What you will do: Among the entries below, find the lines with the word "language" and copy them.

Data extracts:

◆ ◆ ◆ ◆ ◆ ◆ ◆

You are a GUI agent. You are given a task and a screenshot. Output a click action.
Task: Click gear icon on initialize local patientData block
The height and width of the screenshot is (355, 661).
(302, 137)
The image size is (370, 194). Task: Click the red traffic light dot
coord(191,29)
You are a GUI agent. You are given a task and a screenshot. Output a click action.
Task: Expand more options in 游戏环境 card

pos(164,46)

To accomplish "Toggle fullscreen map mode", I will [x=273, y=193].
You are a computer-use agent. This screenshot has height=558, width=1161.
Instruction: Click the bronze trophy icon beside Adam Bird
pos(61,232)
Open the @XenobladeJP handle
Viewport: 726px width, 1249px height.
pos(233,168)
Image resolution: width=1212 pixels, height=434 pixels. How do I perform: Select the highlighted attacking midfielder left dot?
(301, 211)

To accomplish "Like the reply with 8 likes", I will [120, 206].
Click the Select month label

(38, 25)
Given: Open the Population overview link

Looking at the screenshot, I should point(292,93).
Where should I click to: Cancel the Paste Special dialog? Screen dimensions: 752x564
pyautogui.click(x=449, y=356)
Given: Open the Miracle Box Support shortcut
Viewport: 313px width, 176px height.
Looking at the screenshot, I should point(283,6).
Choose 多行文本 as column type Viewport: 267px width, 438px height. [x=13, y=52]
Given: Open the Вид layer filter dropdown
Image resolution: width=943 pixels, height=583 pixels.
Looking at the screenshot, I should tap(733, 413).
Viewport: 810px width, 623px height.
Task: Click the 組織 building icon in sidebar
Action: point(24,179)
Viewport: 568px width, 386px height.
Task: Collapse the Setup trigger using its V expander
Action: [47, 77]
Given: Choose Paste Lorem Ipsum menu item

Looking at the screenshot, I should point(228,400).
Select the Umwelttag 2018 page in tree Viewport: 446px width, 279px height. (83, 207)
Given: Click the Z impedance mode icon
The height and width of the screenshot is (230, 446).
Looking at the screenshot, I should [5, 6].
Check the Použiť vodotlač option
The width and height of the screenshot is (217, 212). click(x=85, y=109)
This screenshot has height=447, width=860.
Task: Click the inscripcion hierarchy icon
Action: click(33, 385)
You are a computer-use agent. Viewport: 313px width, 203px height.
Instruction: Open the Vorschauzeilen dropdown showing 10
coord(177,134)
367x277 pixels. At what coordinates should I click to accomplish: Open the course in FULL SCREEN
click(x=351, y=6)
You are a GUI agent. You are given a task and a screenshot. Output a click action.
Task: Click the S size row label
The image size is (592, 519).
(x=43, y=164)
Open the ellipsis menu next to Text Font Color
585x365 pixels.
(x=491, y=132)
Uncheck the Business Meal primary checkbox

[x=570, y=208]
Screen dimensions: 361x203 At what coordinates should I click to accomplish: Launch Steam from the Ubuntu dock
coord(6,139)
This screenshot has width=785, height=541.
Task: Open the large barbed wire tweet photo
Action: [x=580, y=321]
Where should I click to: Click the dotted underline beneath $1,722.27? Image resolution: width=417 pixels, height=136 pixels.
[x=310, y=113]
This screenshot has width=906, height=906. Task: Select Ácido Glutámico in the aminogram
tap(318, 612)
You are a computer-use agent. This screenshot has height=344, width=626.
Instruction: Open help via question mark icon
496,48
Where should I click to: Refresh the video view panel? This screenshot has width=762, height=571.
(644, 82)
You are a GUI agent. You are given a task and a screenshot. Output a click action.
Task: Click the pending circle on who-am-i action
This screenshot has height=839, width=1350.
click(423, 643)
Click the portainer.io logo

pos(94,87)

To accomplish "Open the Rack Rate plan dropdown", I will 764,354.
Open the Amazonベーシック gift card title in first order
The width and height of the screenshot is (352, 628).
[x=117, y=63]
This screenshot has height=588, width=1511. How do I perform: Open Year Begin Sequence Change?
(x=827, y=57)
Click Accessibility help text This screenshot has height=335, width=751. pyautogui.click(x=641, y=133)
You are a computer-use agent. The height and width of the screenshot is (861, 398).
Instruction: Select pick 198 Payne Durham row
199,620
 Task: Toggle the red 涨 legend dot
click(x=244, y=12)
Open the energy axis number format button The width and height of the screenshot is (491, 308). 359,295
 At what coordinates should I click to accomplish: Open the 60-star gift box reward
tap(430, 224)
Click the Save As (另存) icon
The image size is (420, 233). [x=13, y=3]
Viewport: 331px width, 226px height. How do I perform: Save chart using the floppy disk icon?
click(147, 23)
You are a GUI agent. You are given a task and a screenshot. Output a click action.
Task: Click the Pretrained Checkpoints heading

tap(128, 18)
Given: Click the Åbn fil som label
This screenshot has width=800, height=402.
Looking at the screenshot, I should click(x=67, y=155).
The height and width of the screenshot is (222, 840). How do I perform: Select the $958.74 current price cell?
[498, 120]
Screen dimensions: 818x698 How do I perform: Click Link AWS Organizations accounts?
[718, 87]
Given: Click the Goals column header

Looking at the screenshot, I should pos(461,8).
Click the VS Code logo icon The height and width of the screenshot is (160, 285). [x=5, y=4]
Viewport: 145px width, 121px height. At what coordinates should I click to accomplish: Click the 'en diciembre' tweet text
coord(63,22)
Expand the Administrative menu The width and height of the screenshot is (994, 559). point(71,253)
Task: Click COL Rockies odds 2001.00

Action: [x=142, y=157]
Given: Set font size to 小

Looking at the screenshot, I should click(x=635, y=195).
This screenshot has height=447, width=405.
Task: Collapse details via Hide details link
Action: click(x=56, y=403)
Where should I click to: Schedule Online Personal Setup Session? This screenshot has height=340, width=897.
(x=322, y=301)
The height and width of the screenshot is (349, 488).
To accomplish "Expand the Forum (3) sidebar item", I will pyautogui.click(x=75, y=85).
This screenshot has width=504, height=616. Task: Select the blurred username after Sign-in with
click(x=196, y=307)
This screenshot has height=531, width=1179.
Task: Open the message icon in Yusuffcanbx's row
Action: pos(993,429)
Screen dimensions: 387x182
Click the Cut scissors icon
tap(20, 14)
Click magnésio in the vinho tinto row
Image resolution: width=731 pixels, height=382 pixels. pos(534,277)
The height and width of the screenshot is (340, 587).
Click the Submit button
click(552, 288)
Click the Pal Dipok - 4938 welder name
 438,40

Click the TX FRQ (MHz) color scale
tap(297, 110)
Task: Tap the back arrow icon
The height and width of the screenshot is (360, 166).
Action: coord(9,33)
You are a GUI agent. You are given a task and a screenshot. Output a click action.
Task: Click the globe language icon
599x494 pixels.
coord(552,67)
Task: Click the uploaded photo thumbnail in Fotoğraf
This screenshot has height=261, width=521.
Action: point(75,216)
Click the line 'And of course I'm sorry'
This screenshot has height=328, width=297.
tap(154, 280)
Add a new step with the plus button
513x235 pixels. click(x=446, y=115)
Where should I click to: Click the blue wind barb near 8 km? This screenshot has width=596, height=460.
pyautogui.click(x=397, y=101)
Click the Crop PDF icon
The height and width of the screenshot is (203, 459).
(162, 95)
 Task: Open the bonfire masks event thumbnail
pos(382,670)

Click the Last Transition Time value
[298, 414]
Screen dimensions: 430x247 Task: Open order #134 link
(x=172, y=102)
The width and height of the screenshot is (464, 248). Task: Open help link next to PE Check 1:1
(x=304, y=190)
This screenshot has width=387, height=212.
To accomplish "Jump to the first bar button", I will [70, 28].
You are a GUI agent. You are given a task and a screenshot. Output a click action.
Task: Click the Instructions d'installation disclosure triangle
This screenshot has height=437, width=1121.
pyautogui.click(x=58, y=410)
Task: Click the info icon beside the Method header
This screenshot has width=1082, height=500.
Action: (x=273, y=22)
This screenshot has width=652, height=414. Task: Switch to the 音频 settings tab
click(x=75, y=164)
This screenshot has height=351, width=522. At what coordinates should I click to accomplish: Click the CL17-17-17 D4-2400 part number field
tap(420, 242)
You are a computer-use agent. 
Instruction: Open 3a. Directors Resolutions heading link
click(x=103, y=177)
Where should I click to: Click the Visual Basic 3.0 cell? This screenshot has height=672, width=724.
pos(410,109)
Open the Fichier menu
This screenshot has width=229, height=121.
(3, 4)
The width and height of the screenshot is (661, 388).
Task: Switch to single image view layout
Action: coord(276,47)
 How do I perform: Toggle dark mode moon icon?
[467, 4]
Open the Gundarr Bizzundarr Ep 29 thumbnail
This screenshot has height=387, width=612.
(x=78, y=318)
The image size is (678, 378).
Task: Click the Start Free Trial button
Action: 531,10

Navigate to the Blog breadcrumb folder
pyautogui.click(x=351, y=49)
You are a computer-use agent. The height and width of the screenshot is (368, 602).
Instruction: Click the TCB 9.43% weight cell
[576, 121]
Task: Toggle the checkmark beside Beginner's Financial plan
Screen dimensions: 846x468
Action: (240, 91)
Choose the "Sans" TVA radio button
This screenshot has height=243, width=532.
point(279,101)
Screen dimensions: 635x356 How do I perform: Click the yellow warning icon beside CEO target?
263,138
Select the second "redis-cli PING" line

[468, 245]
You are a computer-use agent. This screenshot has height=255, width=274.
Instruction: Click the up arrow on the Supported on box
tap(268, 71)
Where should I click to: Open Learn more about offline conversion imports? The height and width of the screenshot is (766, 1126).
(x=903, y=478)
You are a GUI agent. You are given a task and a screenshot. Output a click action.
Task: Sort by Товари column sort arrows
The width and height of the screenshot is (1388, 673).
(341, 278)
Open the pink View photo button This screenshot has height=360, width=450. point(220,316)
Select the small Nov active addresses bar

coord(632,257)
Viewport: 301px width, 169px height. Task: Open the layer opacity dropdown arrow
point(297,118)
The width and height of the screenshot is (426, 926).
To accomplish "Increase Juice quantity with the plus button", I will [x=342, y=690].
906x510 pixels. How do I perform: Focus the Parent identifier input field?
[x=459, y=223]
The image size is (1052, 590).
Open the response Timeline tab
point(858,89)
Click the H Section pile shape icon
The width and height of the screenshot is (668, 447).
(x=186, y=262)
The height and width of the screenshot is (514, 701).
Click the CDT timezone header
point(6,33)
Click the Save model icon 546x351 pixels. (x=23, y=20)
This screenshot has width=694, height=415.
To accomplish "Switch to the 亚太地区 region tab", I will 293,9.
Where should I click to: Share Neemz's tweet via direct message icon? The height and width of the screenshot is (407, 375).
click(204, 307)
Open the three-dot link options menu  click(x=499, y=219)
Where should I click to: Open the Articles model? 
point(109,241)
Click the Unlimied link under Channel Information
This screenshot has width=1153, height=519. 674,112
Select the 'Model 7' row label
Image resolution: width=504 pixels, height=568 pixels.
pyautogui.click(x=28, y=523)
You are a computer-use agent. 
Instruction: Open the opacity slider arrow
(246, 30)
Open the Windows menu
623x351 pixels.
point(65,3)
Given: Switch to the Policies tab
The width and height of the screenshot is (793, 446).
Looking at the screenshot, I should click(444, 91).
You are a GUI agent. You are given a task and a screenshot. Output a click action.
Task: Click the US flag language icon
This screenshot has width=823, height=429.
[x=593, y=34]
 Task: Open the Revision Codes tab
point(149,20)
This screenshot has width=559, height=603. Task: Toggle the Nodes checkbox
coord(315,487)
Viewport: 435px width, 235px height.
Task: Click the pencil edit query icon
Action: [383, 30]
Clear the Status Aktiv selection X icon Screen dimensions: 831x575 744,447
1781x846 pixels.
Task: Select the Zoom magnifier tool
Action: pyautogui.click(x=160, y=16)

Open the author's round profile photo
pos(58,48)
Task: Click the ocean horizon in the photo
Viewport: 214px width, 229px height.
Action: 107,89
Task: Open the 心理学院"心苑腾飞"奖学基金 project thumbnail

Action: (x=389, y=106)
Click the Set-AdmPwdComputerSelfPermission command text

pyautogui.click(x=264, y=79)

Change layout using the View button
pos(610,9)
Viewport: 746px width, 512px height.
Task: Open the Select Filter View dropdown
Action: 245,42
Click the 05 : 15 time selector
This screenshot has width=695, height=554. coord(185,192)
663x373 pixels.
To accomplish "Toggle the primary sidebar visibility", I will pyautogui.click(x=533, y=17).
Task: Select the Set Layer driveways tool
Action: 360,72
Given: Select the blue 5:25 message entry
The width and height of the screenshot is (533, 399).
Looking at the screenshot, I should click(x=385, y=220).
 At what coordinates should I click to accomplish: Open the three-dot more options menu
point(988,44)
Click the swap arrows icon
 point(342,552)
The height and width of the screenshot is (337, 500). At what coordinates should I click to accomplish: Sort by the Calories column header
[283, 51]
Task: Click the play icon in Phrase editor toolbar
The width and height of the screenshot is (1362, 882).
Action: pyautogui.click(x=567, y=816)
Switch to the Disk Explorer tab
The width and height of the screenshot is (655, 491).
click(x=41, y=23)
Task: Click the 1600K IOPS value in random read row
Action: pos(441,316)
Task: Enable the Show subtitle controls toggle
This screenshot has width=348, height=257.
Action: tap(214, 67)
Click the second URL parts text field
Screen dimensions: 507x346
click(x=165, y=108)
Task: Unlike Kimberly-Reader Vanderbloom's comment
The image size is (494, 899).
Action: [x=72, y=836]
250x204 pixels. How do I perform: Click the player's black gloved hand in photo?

◆ ◆ ◆ ◆ ◆ ◆ ◆

Output for this exercise:
Task: Click the globe language icon
Task: Click the US flag language icon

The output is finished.